##### SOURCE RECORDS

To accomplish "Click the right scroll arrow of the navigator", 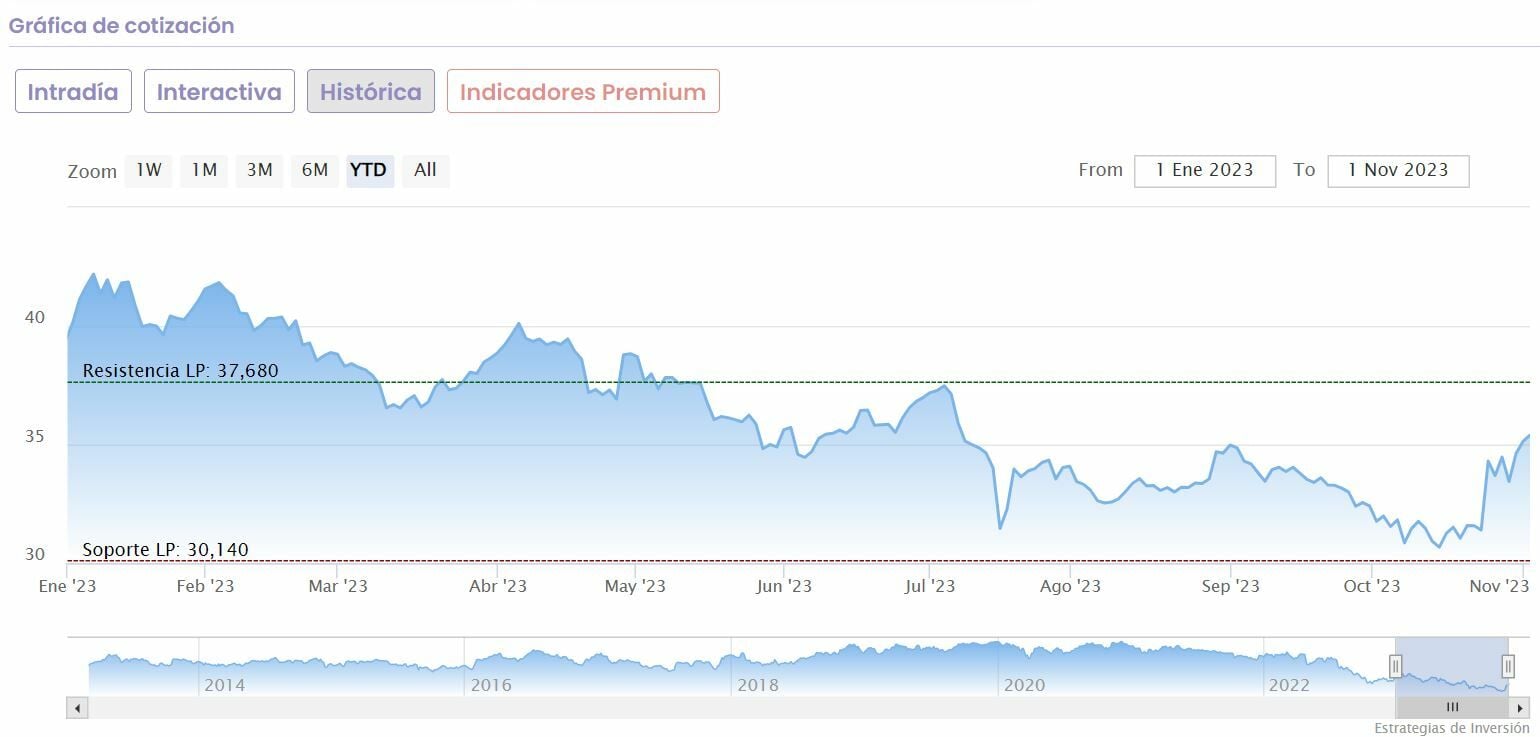I will (x=1520, y=708).
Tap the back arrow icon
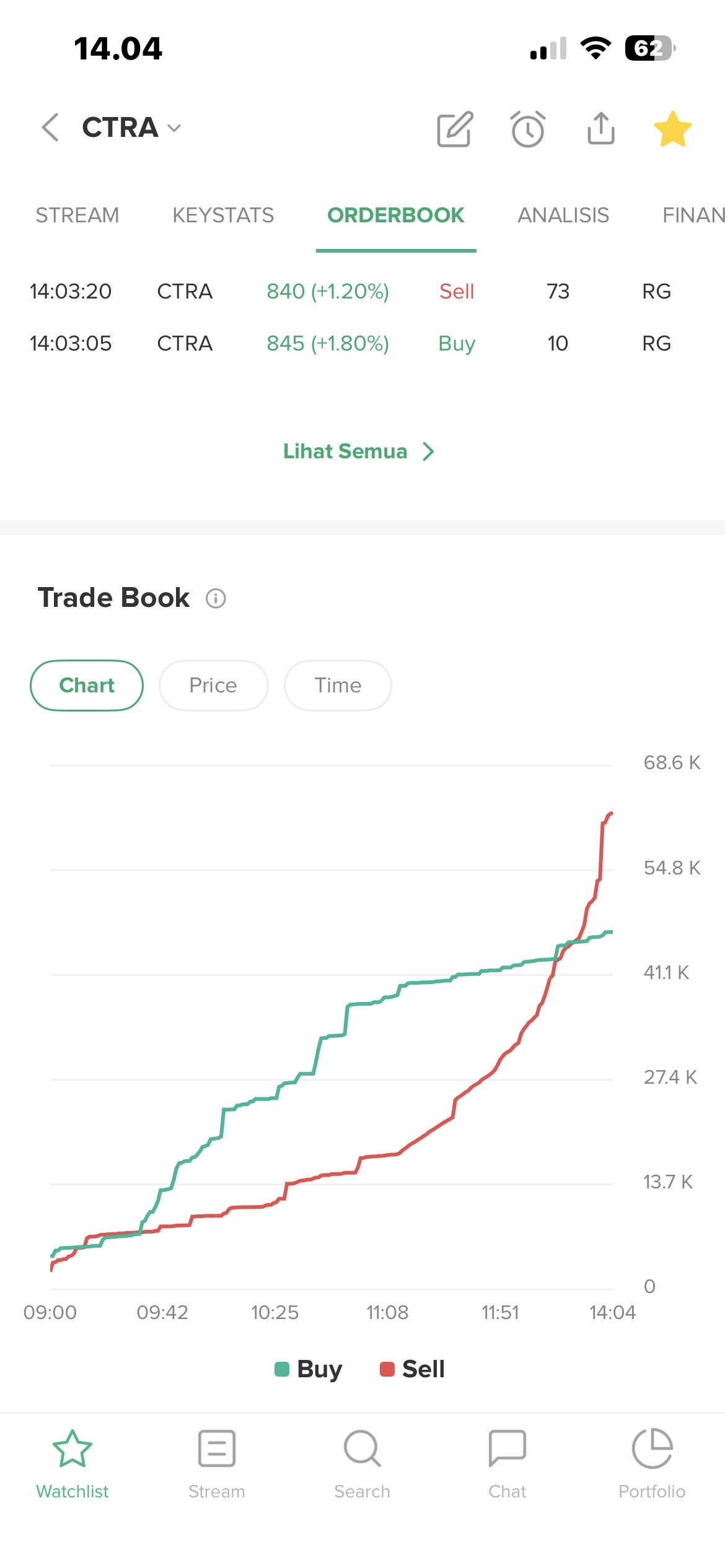Viewport: 725px width, 1568px height. 50,128
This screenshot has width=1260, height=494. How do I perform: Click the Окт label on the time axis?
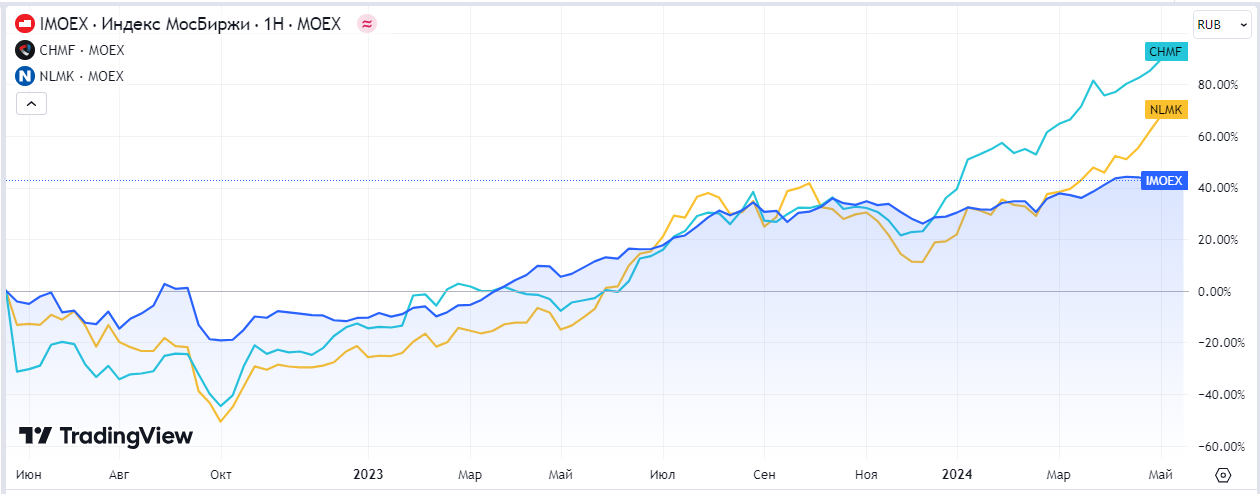click(222, 474)
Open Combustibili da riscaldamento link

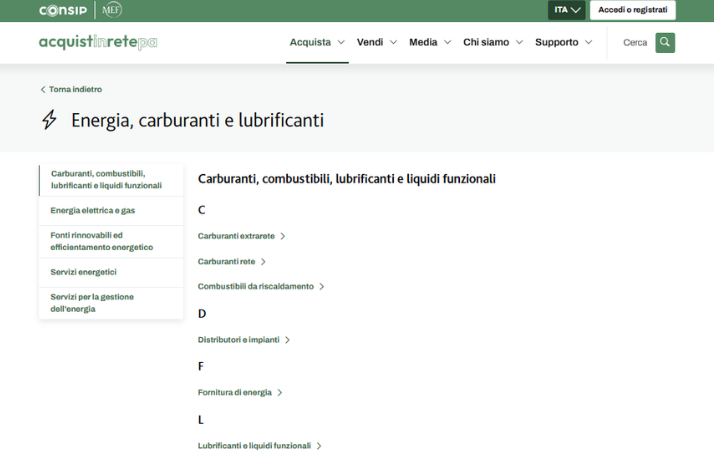[x=256, y=286]
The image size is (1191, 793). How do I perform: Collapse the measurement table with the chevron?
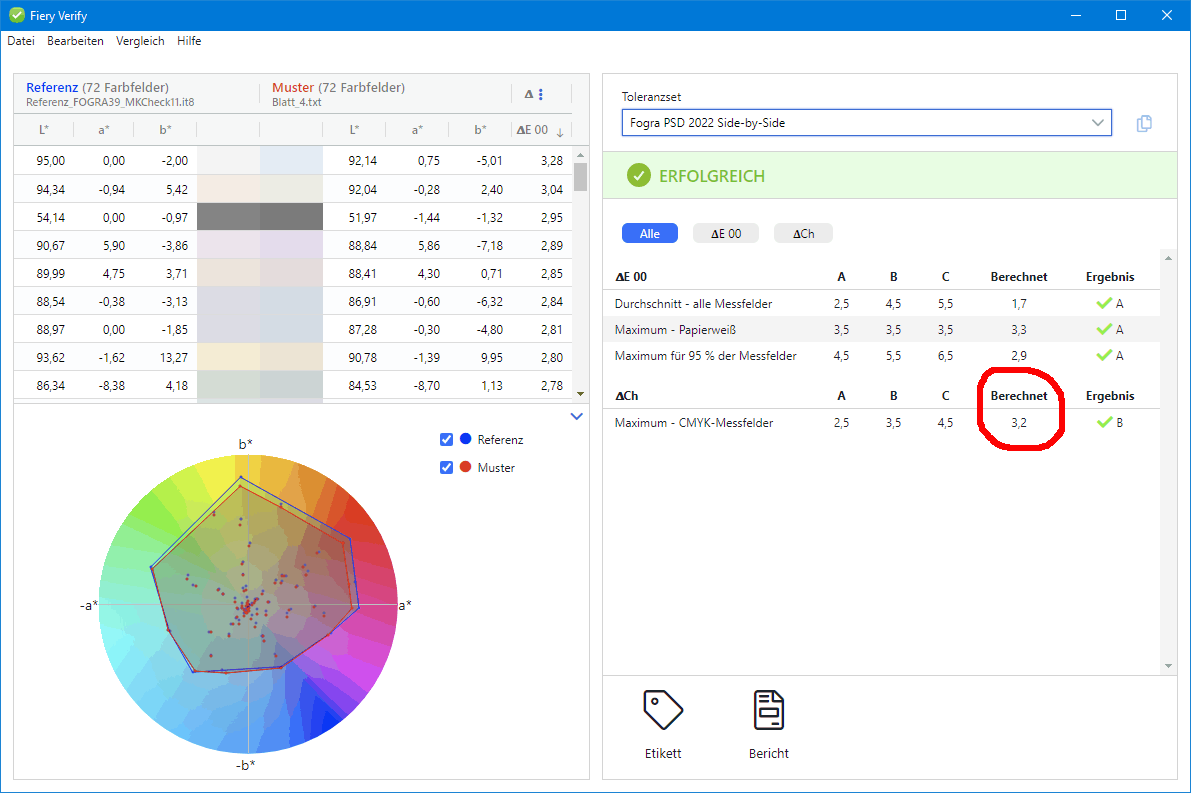click(x=576, y=415)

##########

• [AIM OF THE EXERCISE]
Copy exactly the lines from the line containing "Open Combustibili da riscaldamento link" through the last line of the records, both included, and omit every picture.

• [TASK SOLUTION]
Open Combustibili da riscaldamento link

[x=256, y=286]
The image size is (1191, 793). How do I perform: Collapse the measurement table with the chevron?
click(x=576, y=415)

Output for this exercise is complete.